# MATERIAL FOR THIS EXERCISE
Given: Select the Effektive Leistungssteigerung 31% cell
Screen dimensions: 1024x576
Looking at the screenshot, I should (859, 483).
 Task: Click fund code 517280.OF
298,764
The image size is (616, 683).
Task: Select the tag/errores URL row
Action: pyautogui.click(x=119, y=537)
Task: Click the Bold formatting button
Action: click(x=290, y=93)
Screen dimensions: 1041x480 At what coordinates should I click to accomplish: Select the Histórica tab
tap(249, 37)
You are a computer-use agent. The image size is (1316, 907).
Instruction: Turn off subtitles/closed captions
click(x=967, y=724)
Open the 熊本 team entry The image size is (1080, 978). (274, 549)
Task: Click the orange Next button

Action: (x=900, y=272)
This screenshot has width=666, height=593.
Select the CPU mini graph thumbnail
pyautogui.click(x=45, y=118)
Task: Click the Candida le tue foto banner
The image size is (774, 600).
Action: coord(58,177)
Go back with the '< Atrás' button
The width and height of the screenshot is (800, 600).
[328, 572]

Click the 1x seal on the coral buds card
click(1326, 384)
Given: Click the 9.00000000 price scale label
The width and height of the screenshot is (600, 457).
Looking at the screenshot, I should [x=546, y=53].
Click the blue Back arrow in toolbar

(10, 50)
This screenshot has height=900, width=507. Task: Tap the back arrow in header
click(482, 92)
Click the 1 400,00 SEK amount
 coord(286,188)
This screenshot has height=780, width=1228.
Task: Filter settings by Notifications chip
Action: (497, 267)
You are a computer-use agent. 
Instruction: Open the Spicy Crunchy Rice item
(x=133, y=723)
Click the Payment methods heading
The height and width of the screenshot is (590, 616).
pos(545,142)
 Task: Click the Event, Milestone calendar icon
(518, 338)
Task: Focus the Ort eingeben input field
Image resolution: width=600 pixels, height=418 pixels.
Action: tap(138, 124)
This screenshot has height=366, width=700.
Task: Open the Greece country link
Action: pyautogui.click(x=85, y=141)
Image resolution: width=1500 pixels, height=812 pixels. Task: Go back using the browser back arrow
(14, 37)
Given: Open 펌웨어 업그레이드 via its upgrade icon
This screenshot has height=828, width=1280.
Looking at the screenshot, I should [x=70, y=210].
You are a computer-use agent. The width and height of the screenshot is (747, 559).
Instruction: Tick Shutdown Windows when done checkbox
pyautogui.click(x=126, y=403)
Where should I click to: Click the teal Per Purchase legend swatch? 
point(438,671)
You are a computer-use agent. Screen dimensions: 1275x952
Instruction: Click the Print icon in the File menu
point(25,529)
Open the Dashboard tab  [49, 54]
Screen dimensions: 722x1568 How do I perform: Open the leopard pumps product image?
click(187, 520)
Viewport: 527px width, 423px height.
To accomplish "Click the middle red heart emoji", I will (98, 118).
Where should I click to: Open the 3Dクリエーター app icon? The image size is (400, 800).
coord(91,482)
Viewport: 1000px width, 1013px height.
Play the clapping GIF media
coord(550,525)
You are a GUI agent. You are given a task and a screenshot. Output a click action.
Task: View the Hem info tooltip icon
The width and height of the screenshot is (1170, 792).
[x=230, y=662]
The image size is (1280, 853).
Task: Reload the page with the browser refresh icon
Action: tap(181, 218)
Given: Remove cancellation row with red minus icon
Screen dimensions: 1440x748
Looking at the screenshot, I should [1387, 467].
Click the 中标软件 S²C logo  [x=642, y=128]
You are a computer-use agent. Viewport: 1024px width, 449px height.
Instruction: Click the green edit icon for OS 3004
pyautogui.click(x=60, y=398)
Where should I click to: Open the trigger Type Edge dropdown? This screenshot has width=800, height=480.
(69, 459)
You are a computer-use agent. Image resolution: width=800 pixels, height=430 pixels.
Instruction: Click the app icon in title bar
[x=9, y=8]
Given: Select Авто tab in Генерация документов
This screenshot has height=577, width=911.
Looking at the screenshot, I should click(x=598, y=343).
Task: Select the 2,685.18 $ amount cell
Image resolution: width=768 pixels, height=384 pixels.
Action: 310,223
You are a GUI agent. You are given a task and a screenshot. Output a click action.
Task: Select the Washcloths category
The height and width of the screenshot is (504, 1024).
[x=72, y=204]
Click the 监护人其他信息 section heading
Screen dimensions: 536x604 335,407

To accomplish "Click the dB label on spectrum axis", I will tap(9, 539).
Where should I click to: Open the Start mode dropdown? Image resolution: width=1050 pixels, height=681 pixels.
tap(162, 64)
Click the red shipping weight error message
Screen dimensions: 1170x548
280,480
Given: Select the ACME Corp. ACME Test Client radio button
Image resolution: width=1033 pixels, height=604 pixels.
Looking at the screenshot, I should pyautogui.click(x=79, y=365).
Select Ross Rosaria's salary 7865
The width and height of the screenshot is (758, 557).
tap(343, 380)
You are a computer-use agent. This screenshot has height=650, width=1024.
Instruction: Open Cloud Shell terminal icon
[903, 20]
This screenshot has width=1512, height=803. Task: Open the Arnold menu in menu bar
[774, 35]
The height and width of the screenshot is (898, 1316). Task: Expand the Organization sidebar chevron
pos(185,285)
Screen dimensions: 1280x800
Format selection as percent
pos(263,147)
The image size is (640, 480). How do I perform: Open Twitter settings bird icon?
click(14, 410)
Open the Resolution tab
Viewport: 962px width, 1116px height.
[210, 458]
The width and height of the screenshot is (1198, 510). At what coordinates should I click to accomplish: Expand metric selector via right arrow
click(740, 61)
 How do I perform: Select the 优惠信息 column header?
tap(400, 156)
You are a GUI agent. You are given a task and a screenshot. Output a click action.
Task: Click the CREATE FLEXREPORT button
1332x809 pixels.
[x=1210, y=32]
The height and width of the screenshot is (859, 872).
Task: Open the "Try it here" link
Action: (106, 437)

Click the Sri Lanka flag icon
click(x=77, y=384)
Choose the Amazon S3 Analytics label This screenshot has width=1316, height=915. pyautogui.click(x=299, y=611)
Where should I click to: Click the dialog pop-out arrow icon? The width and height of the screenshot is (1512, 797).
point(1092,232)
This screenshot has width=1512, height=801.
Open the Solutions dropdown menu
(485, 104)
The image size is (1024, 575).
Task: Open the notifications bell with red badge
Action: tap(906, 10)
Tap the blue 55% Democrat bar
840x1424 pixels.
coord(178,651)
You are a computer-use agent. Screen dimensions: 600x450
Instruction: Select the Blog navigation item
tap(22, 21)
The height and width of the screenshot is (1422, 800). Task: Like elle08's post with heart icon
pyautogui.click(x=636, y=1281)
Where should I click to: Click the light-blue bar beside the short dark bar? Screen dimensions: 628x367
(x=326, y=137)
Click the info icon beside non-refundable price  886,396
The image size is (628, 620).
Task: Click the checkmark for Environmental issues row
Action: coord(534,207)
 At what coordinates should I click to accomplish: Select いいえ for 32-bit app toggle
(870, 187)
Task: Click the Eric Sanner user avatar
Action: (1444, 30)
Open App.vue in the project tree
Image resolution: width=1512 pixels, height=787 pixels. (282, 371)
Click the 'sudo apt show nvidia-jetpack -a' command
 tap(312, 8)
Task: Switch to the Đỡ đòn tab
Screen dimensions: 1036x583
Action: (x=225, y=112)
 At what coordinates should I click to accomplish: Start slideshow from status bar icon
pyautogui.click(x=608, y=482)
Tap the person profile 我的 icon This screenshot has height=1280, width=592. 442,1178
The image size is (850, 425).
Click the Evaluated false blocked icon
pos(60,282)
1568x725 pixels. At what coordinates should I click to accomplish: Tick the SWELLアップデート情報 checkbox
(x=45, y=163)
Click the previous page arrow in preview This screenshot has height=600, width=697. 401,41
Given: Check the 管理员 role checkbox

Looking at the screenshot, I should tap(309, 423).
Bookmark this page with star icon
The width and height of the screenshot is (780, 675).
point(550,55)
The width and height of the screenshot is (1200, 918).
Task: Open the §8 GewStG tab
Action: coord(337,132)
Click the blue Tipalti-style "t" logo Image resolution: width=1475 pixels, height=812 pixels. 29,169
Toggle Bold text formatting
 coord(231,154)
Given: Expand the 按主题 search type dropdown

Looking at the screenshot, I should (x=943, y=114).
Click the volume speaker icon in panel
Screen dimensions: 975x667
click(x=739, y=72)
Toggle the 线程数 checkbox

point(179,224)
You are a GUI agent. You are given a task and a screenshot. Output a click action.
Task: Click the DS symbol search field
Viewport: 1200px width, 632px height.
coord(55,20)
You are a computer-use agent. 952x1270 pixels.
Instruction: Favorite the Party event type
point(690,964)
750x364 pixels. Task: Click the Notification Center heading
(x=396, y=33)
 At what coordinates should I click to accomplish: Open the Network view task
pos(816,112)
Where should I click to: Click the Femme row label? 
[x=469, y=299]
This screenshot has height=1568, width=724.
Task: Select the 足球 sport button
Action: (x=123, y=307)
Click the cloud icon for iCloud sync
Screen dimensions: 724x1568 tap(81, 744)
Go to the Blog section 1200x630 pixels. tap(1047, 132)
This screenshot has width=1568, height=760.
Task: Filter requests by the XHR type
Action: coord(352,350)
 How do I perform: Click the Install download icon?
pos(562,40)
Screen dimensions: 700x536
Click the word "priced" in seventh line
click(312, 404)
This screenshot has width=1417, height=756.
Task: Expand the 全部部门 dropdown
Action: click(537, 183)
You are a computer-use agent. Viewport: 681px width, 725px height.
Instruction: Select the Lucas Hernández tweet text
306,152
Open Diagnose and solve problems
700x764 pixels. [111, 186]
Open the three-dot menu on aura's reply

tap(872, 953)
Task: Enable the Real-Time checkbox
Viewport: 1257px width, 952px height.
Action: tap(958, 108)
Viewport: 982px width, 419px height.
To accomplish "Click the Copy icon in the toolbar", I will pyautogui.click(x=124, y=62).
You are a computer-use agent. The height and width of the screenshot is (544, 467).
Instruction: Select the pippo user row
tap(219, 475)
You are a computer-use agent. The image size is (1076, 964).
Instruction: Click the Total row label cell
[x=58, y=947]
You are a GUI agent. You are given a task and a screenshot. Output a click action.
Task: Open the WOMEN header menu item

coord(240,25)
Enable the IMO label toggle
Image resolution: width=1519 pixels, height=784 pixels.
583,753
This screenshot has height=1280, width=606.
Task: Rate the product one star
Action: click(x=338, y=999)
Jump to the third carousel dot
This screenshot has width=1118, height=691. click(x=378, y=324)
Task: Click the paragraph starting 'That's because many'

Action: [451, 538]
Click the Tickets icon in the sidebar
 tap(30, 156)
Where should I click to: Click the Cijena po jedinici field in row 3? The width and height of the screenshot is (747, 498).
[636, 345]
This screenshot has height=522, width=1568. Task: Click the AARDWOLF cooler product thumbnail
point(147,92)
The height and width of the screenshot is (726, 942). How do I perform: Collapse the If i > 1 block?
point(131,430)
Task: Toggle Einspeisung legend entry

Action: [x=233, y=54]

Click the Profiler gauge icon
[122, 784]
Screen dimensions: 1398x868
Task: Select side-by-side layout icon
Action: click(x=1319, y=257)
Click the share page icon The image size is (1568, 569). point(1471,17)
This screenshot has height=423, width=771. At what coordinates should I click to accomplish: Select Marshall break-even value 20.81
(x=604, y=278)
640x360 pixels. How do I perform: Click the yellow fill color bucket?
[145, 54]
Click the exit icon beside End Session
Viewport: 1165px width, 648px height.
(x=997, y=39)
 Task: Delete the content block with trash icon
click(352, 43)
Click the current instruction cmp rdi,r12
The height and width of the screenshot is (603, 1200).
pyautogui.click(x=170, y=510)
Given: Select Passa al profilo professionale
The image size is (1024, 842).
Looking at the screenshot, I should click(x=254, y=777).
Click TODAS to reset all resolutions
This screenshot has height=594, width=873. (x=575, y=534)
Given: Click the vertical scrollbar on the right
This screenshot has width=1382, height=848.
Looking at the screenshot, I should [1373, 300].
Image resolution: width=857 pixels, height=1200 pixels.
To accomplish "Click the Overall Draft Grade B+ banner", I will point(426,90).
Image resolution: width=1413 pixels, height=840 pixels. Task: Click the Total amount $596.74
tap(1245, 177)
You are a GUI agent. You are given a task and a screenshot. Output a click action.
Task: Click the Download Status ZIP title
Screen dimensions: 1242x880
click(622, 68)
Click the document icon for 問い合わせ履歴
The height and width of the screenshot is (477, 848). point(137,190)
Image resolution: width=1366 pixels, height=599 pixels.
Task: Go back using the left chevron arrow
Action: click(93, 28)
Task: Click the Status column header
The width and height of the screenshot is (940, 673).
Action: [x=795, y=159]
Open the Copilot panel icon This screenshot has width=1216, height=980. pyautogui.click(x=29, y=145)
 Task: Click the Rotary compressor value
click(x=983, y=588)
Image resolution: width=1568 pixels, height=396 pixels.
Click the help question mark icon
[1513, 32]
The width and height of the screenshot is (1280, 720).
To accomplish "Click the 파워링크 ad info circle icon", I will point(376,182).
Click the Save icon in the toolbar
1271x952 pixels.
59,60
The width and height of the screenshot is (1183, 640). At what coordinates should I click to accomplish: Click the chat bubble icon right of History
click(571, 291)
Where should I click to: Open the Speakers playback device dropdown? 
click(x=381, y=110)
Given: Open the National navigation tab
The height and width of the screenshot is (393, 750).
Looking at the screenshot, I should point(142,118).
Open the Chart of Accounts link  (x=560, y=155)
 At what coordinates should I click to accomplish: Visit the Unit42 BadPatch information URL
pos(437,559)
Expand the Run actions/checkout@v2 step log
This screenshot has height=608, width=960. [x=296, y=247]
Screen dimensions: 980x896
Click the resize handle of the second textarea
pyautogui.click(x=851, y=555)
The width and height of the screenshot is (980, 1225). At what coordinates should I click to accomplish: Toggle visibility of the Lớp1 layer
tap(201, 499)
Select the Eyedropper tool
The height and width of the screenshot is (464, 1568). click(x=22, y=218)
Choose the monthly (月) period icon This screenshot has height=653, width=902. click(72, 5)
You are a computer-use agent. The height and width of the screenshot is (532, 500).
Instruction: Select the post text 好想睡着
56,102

# TASK OBJECTIVE
Show each line of the material above where "logo" occurs.

# WRITTEN RESPONSE
Click the 中标软件 S²C logo  [x=642, y=128]
Click the blue Tipalti-style "t" logo Image resolution: width=1475 pixels, height=812 pixels. 29,169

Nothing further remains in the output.